Relation Extraction

Open In Colab

1. Introduction to the task

Relation extraction is the task of detecting and classifying the relationship between two entities in text. DeepPavlov provides the document-level relation extraction meaning that the relation can be detected between the entities that are not in one sentence.

RE Model Architecture

We based our model on the Adaptive Thresholding and Localized Context Pooling model and used NER entity tags as additional input. Two core ideas of this model are:

  • Adaptive Threshold

The usual global threshold for converting the RE classifier output probability to relation label is replaced with a learnable one. A new threshold class that learns an entities-dependent threshold value is introduced and learnt as all other classes. During prediction the positive classes (= relations that are hold in the sample indeed) are claimed to be the classes with higher logins that the TH class, while all others are negative ones.

  • Localised Context Pooling

The embedding of each entity pair is enhanced with an additional local context embedding related to both entities. Such representation, which is attended to the relevant context in the document, is useful to decide the relation for exactly this entity pair. For incorporating the context information the attention heads are directly used.

2. Get started with the model

First make sure you have the DeepPavlov Library installed. More info about the first installation.

[ ]:
!pip install -q deeppavlov

Before using the model make sure that all required packages are installed running the command:

[ ]:
!python -m deeppavlov install re_docred

3. Models list

The table presents a list of all of the relation extraction models available in the DeepPavlov Library.

Config

Language

Dataset

relation_extraction/re_docred.json

En

DocRED

relation_extraction/re_rured.json

Ru

RuRED

Some details on DocRED corpus English RE model was trained on

The English RE model was trained on DocRED English corpus.
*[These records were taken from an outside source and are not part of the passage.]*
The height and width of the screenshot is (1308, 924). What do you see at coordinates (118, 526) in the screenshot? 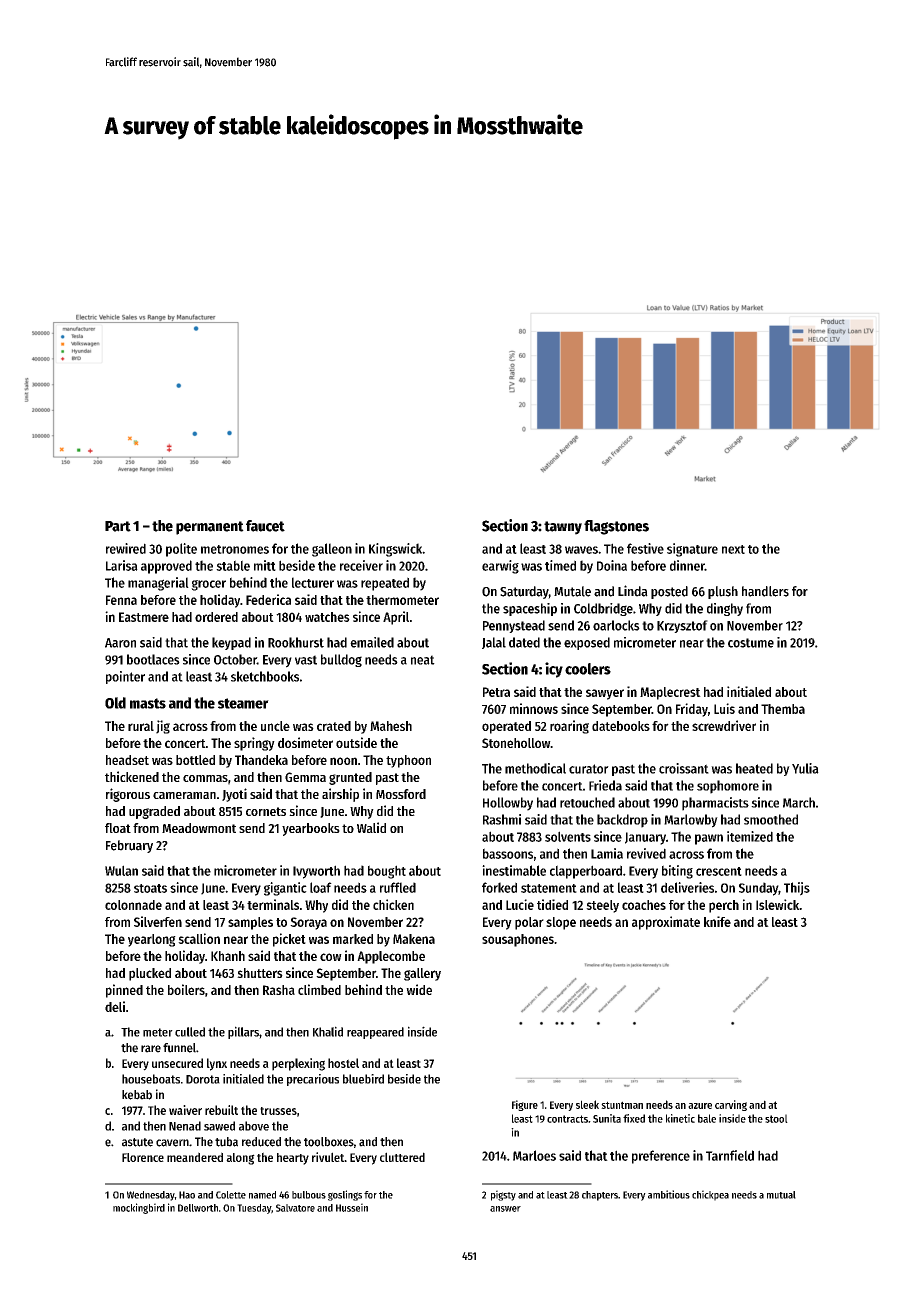
I see `Part` at bounding box center [118, 526].
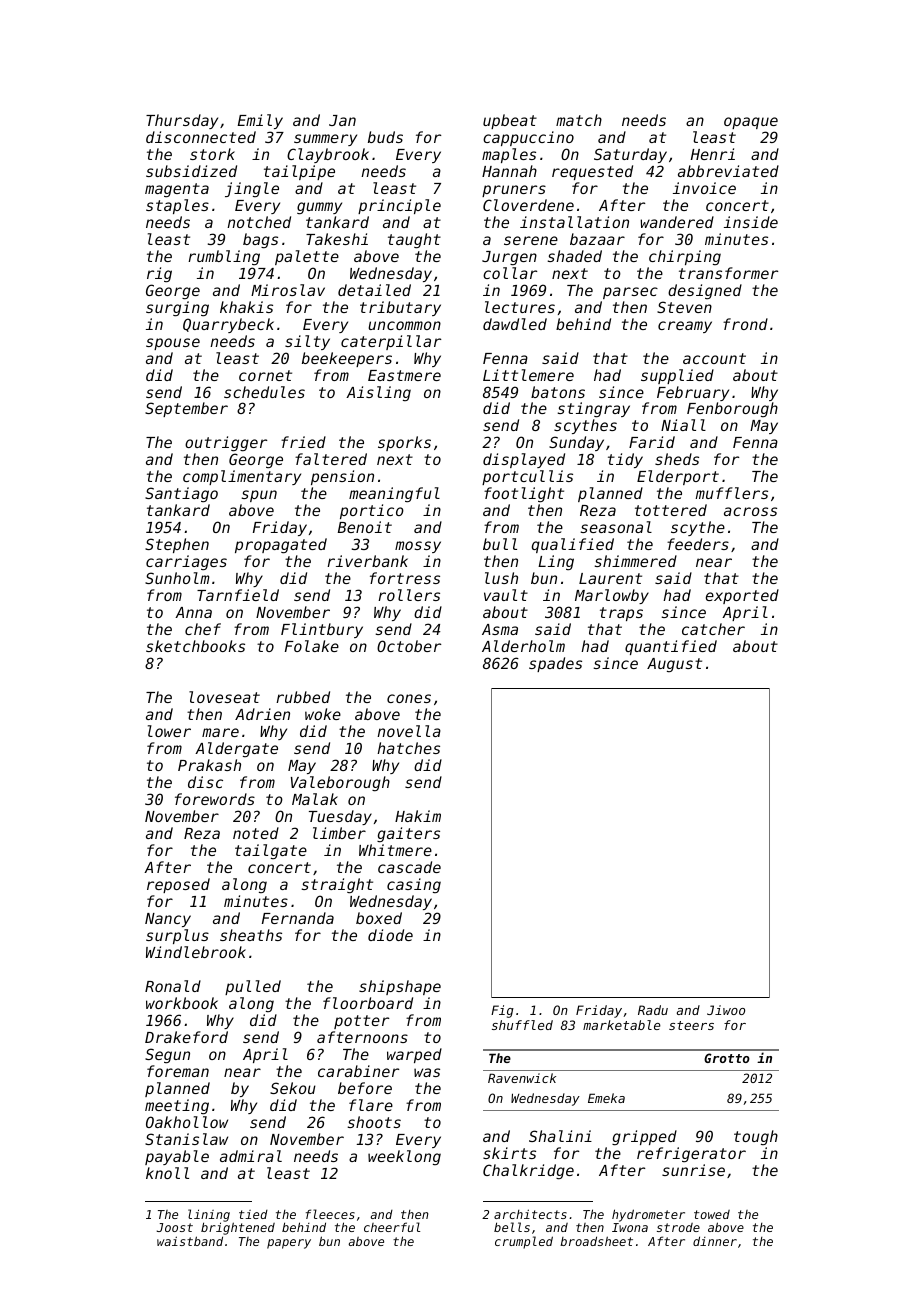 The width and height of the image is (924, 1314). Describe the element at coordinates (653, 1010) in the image. I see `Radu` at that location.
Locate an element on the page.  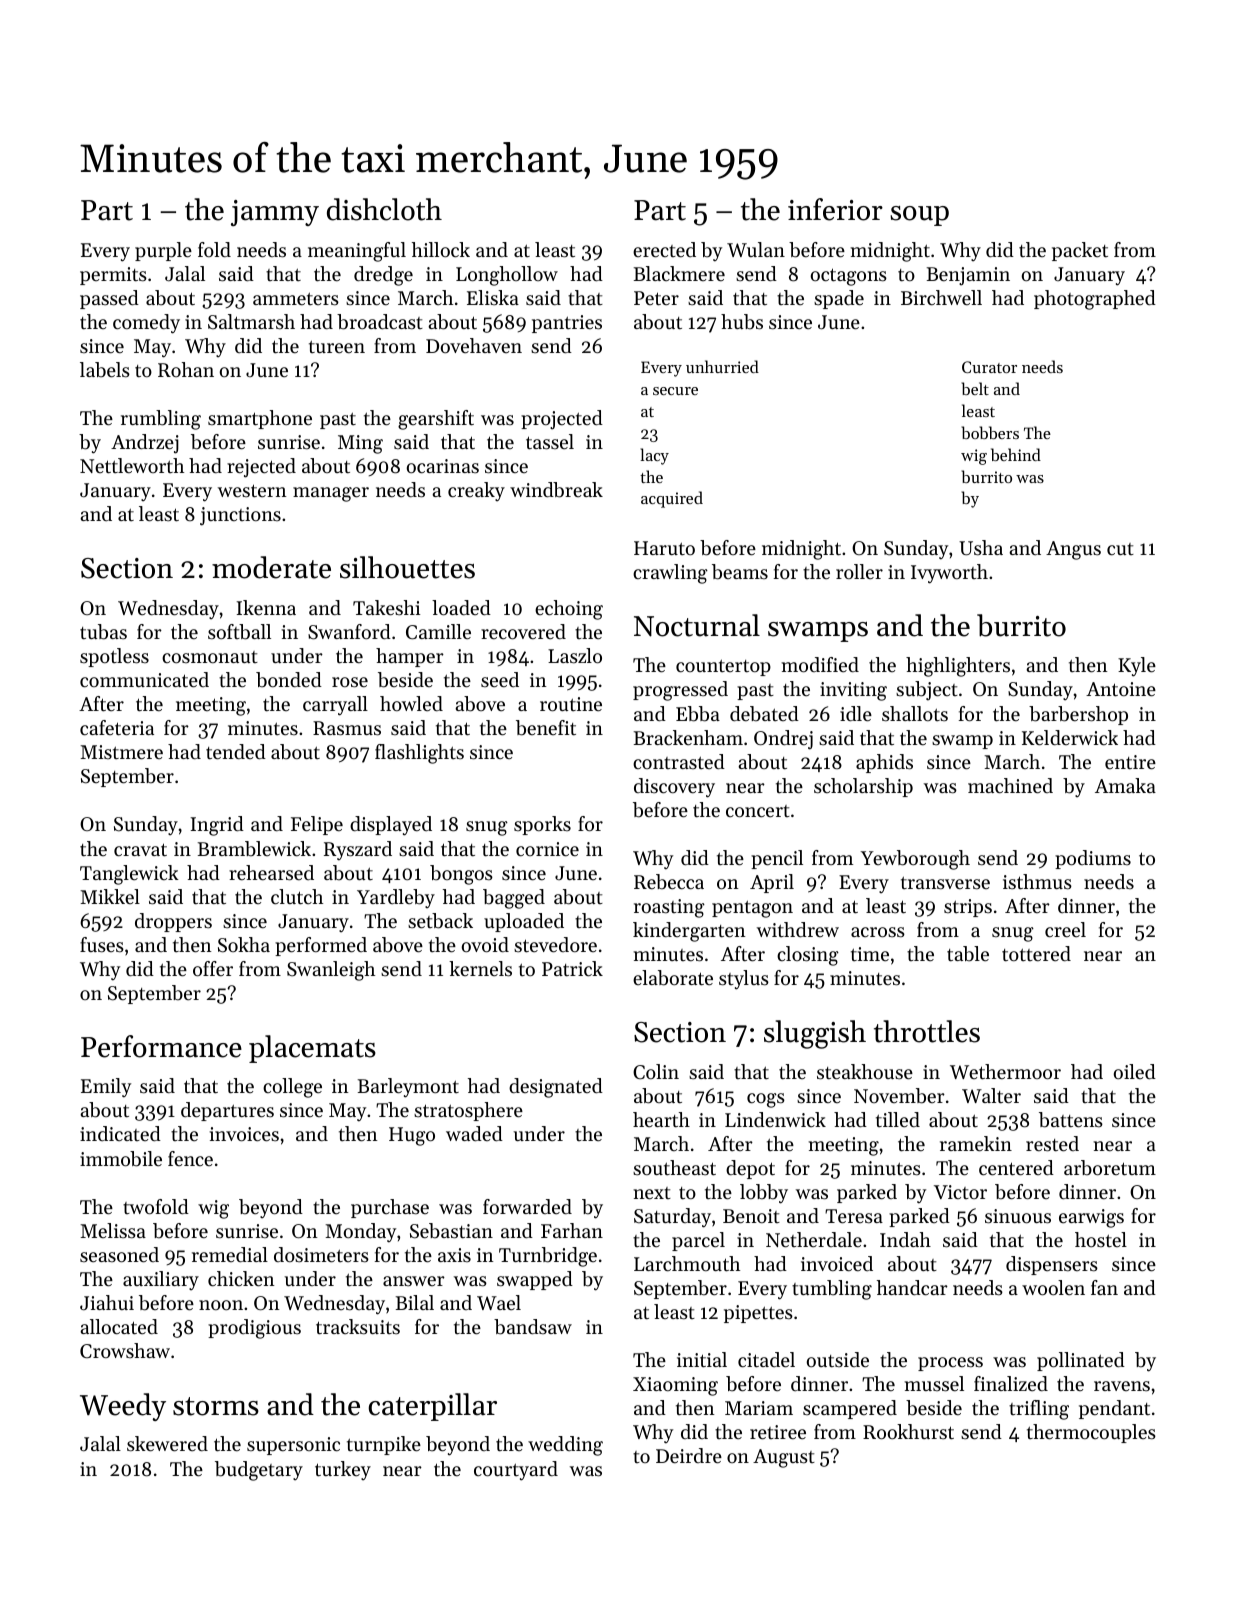
thermocouples is located at coordinates (1091, 1433).
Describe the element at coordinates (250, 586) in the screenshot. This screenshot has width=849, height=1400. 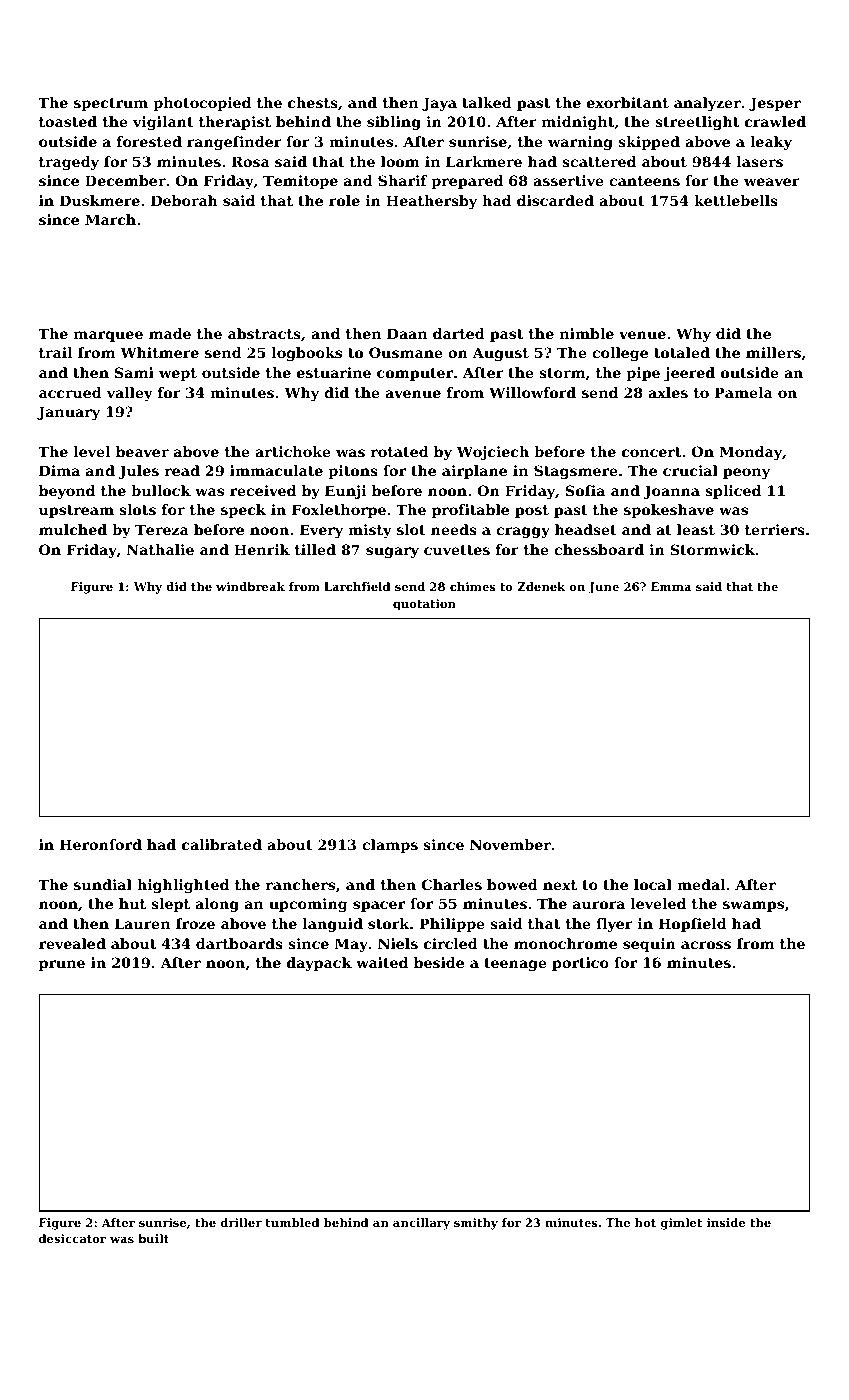
I see `windbreak` at that location.
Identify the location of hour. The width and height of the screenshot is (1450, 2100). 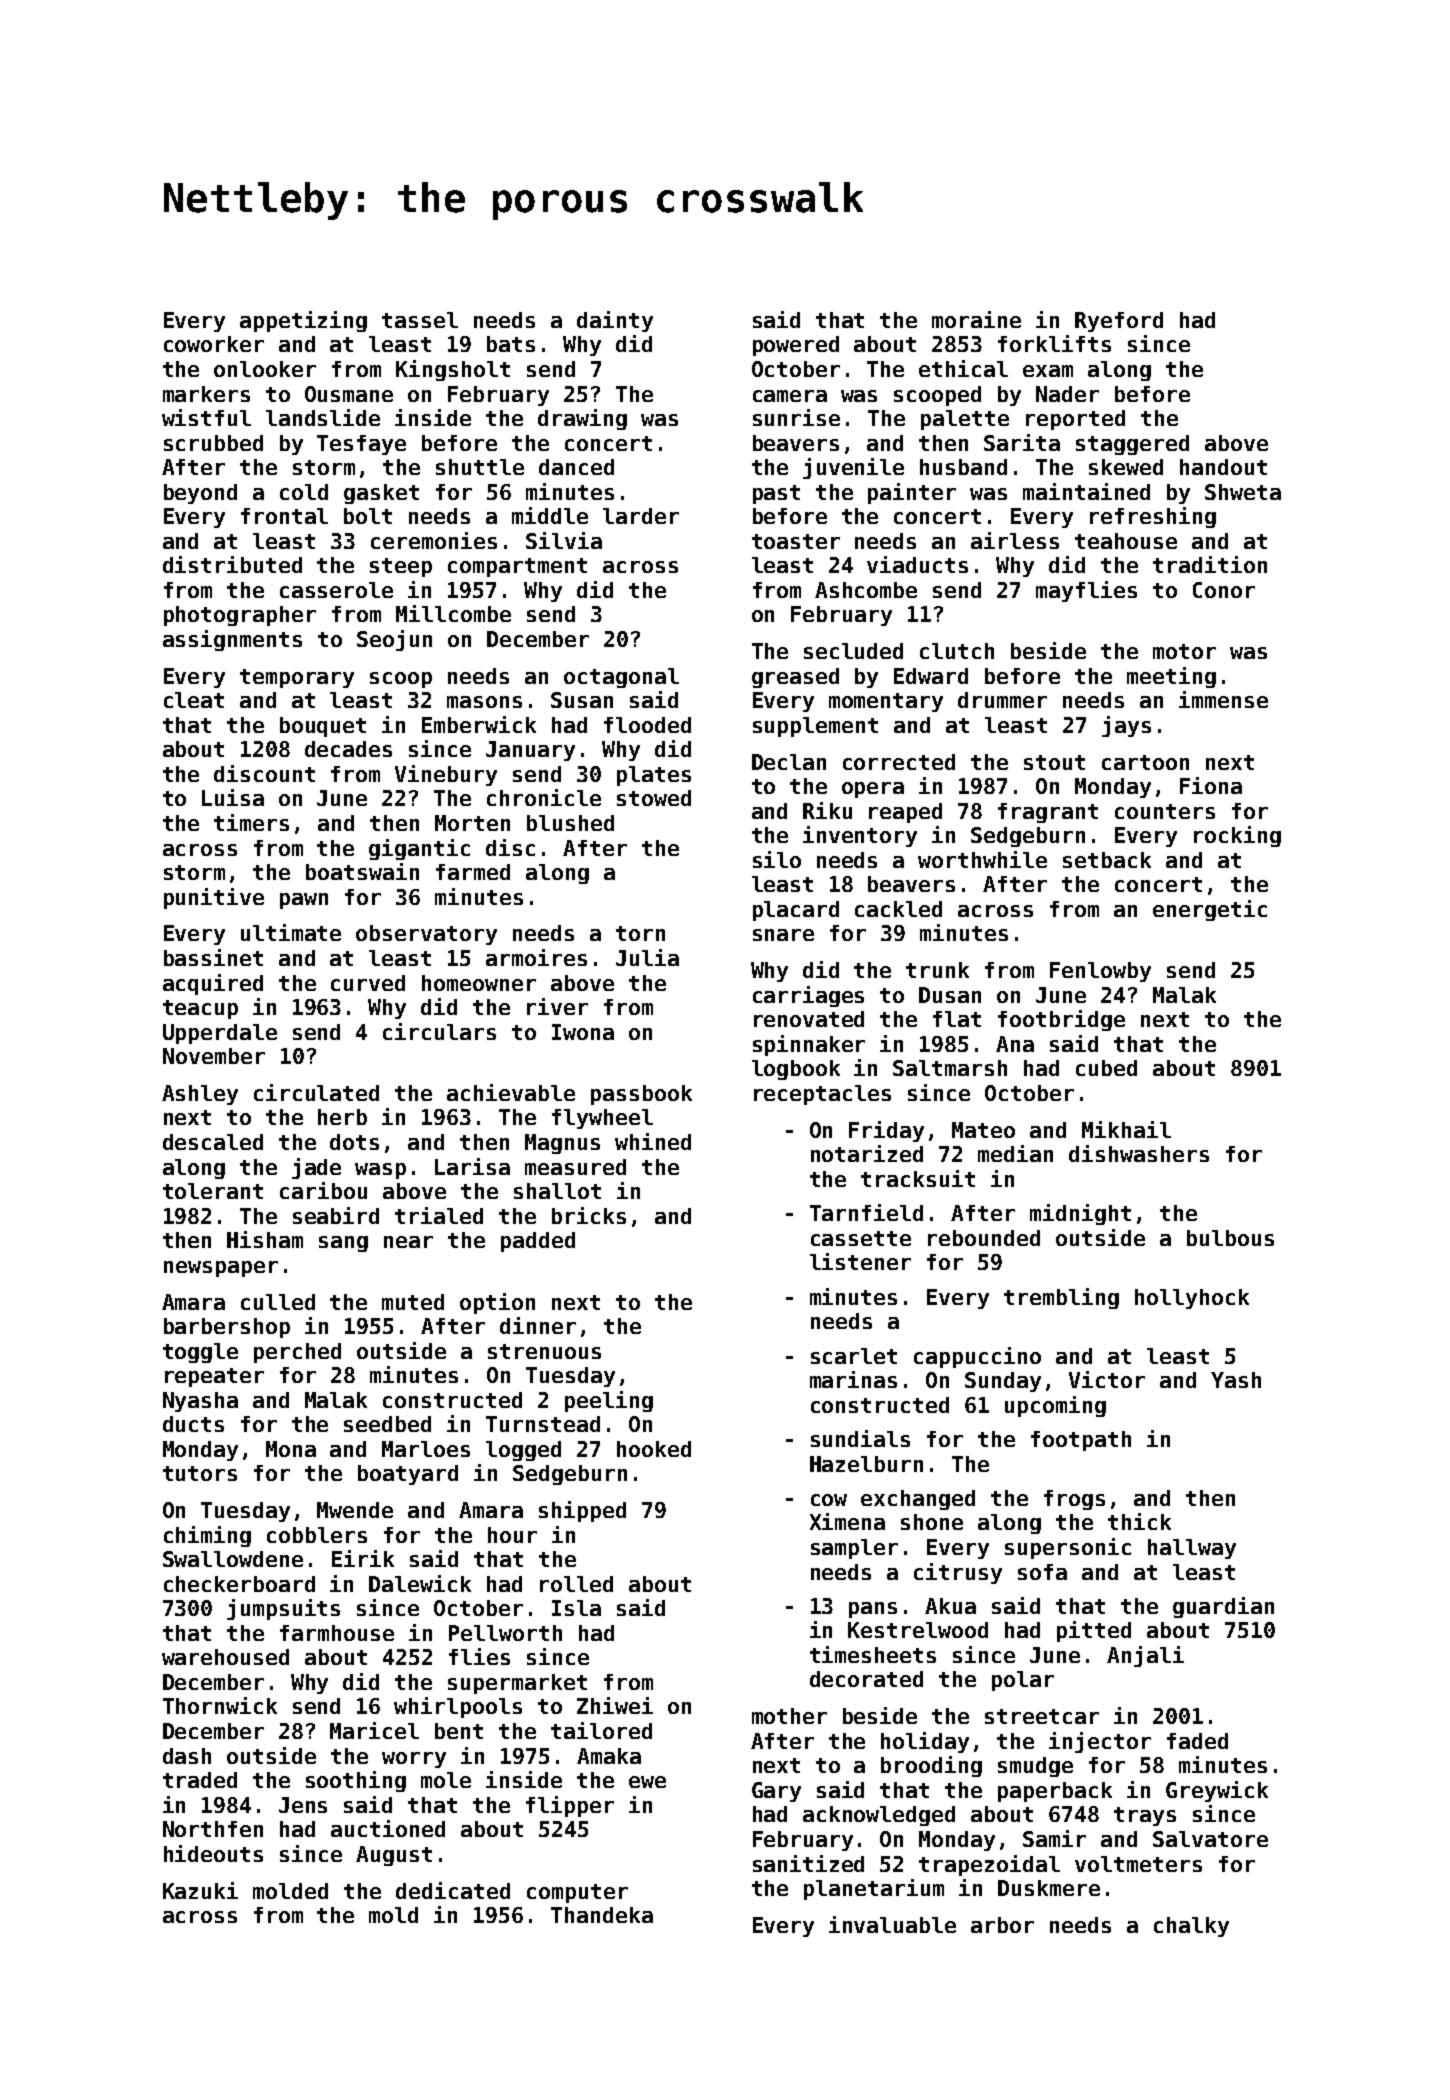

It was constructed from Wikipedia and Wikidata and is now the largest human-annotated dataset for document-level RE from plain text.

As the original DocRED test dataset containes only unlabeled data, while we want to have labeled one in order to perform evaluation, we decided to: 1. merge train and dev data (= labeled data) 2. split them into new train, dev and test dataset

Currently, there are two types of possible splittings provided:

  • user can set the relative size of dev and test data (e.g. 1/7)

  • user can set the absolute size of dev and test data (e.g. 2000 samples)

In our experiment, we set the absolute size of dev and test data == 150 initial documents. It resulted in approximately 3500 samples.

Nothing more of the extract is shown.